The European Weightlifting Federation is set to vote in a new permanent President after a vote of no confidence was taken in current interim leader Maxim Agapitov ©Getty Images

Members of the European Weightlifting Federation (EWF) will vote in a new permanent President two days before the sport’s global governing body holds its own elections.

The EWF election, called by members who took a vote of no confidence in the current interim leader Maxim Agapitov, from Russia, will be held as an online event as many delegates will be on another continent on the day when votes are cast, December 18.

That is one day after the end of the International Weightlifting Federation (IWF) World Championships in Tashkent, Uzbekistan, and two days before the crucial IWF elections in the same city.

Nominations for EWF President close on November 16.
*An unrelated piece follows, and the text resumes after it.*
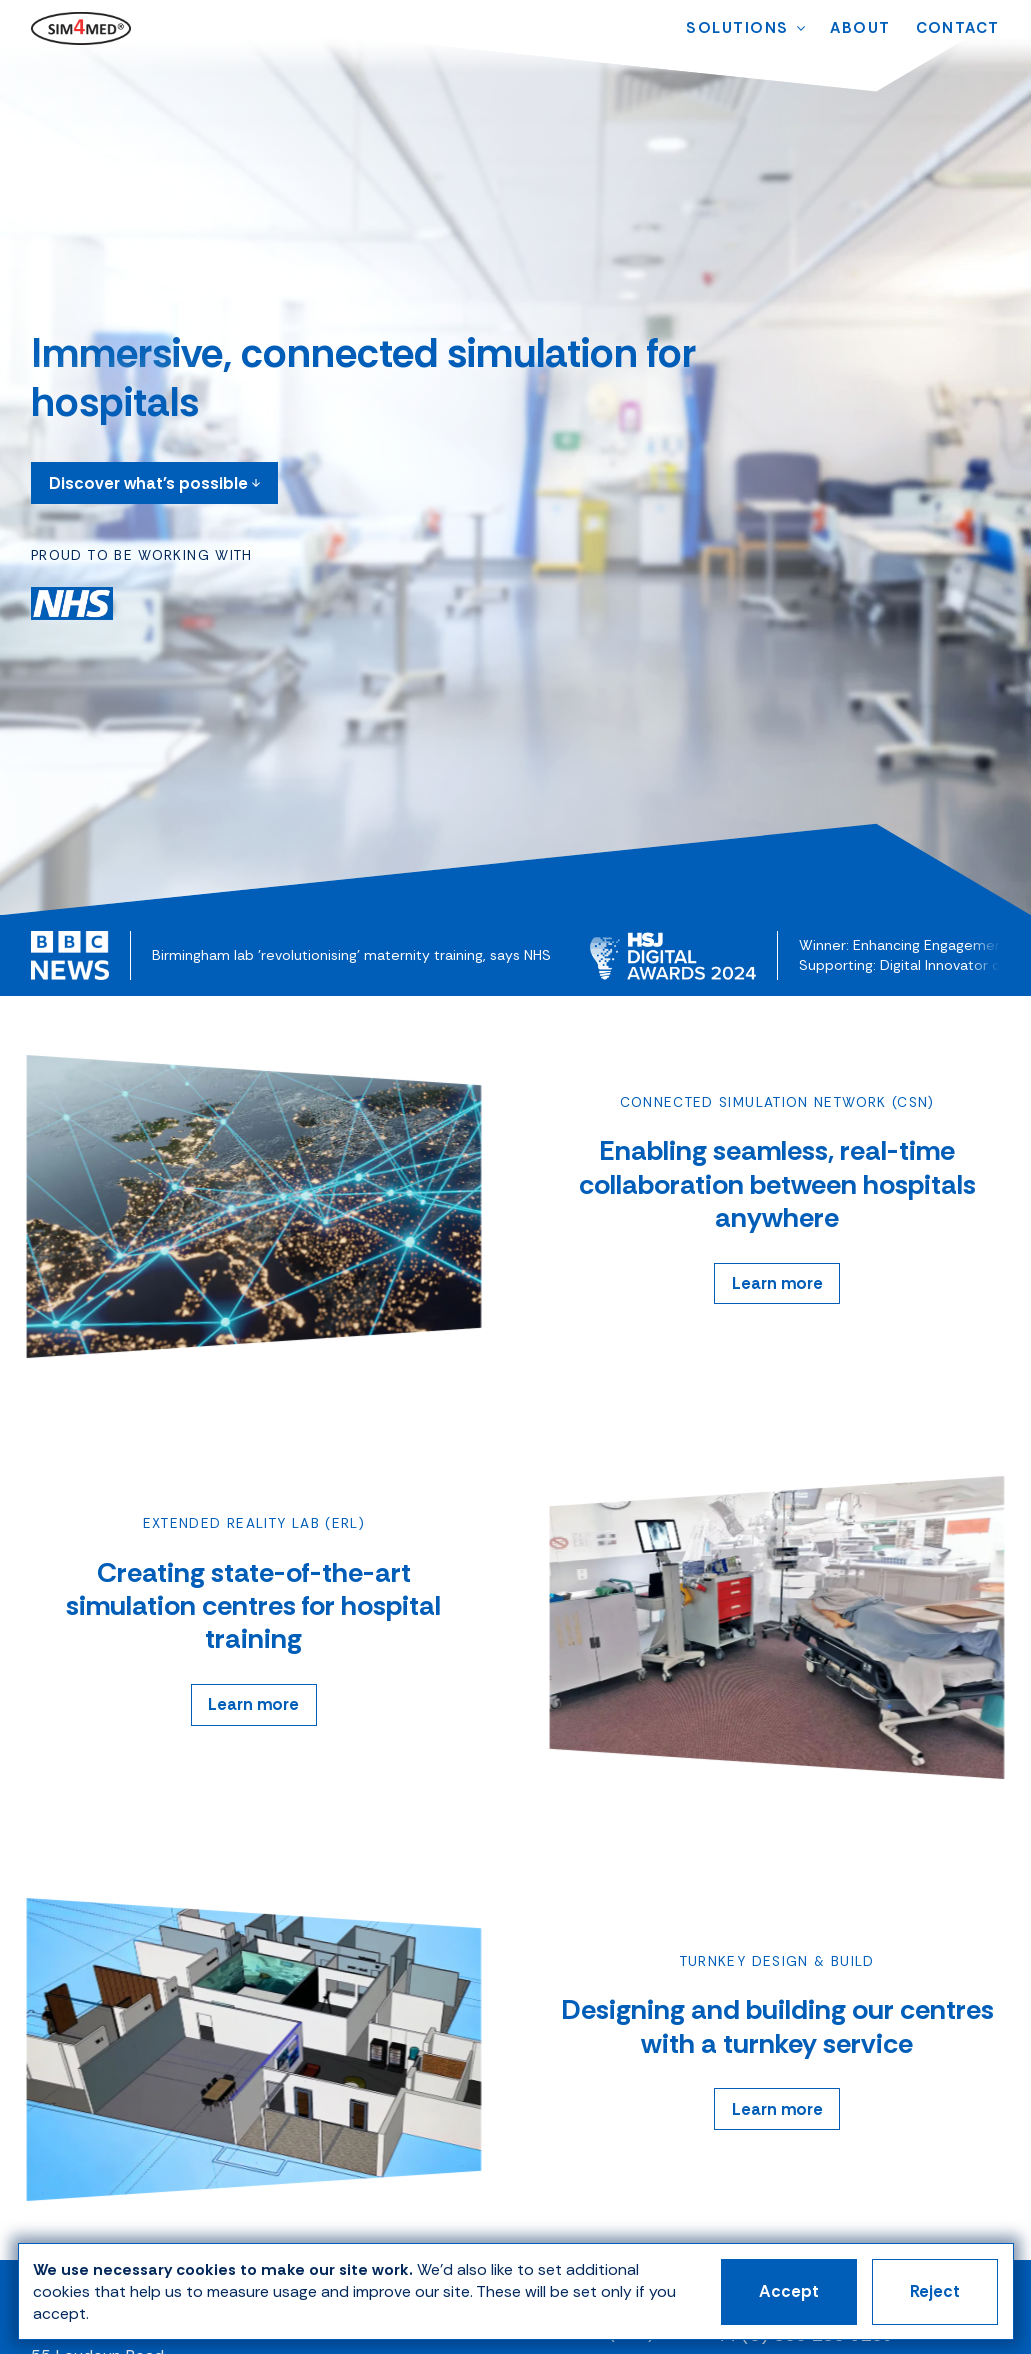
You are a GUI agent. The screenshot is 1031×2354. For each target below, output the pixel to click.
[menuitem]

Rumours suggest that at least two current Executive Board members of the EWF will stand, but the first person to declare his candidacy is Antonio Conflitti, from Moldova.
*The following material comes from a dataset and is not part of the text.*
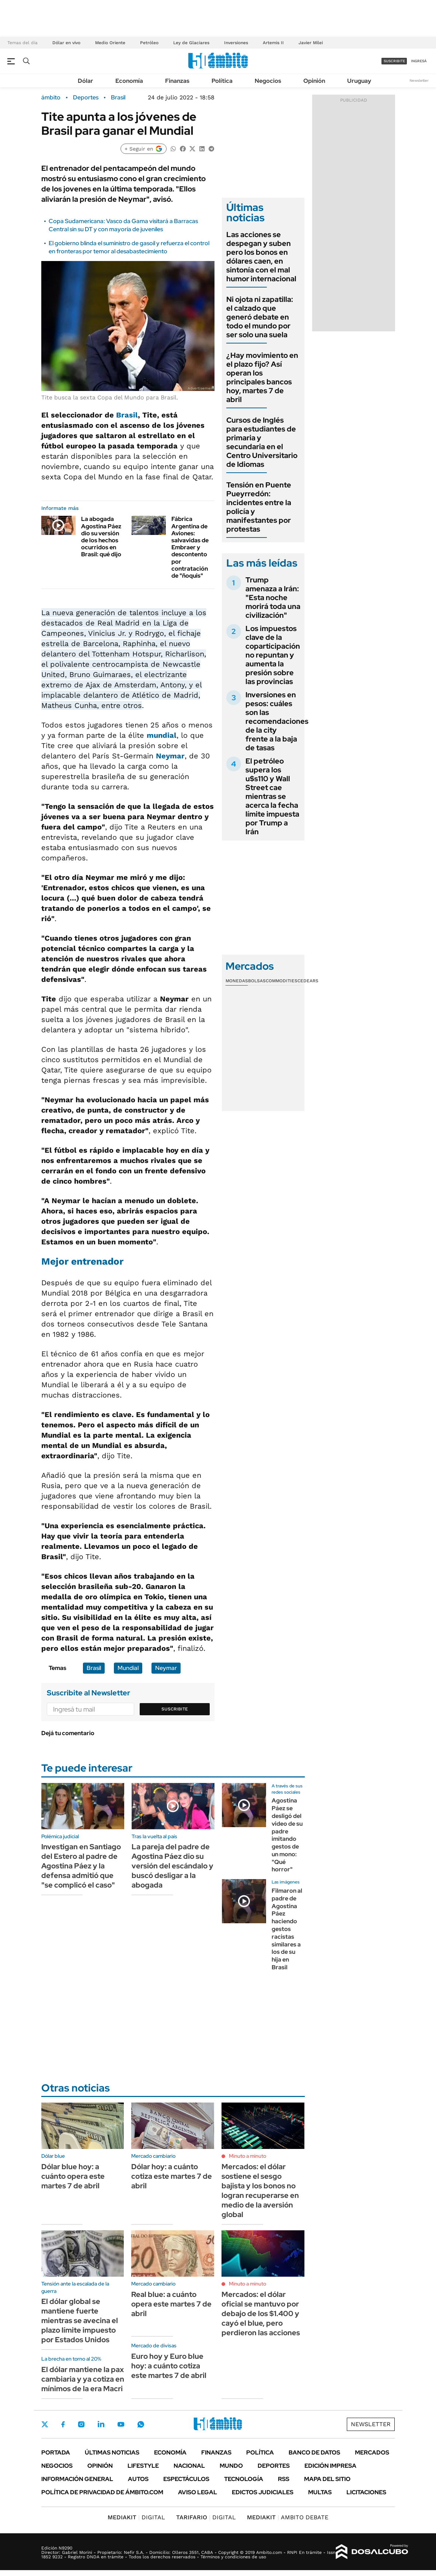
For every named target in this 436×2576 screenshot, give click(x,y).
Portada (55, 2452)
Conflitti lost his seat on the Board at the last EWF elections, when he also stood as a Presidential candidate, after publicly voicing his concerns about one of his rivals, Hasan Akkus, of Turkey.

By the time the votes were cast in April, Akkus and Conflitti went head to head, and Akkus won. 

But less than three months later, on June 27, he stood aside as EWF President after being charged with a serious doping offence by the International Testing Agency (ITA).

Akkus is contesting the charge and could yet return to office if he is successful.

The election would have to be cancelled if Akkus was cleared but there has been no indication of an early end to proceedings and no update since Akkus said in September: "I hope the allegations against me will be clarified before the election."

Antonio Conflitti, right, is the person to declare his candidacy for the EWF Presidency ©Antonio Conflitti
Antonio Conflitti, right, is the person to declare his candidacy for the EWF Presidency ©Antonio Conflitti

The ITA has accused Akkus of collusion in an attempt to avoid a possible ban and a hefty fine for the Turkish Weightlifting Federation, of which he was President at the time, when 17 of its athletes tested positive in the last two months of 2012.

"If some member federations had believed in me more, before the last elections in April, all this could have been avoided," Conflitti said.

"Now is not the time to make controversy, the EWF must restart with a new leader."

After Akkus stepped aside in June Agapitov, the EWF’s first vice-president, became Interim President.

He caused consternation among EWF members when, in August, he wrote an open letter that criticised weightlifting officials from Britain and Hungary and which was published on the EWF website.

It was later removed but the incident led to Board members stepping down, and at the EWF Congress in Finland last month there was an overwhelming vote of no confidence in Agapitov’s leadership from Member Federations by 29 votes to four.

Members also voted for an Extraordinary Congress to elect a new permanent leader, which had to be called within 90 days, hence the December 18 election.

EWF Board members have also criticised Agapitov this week for titling himself Acting President when he is officially Interim President, and for stating that Russia had had no in-competition doping violations since 2016, when he took charge of the Russian Weightlifting Federation.

It had one at the 2017 European Junior Championships in Albania, Nikolay Panayotidi, though no sanction was announced until seven months later.

This week Agapitov announced that he would be standing for President of the IWF.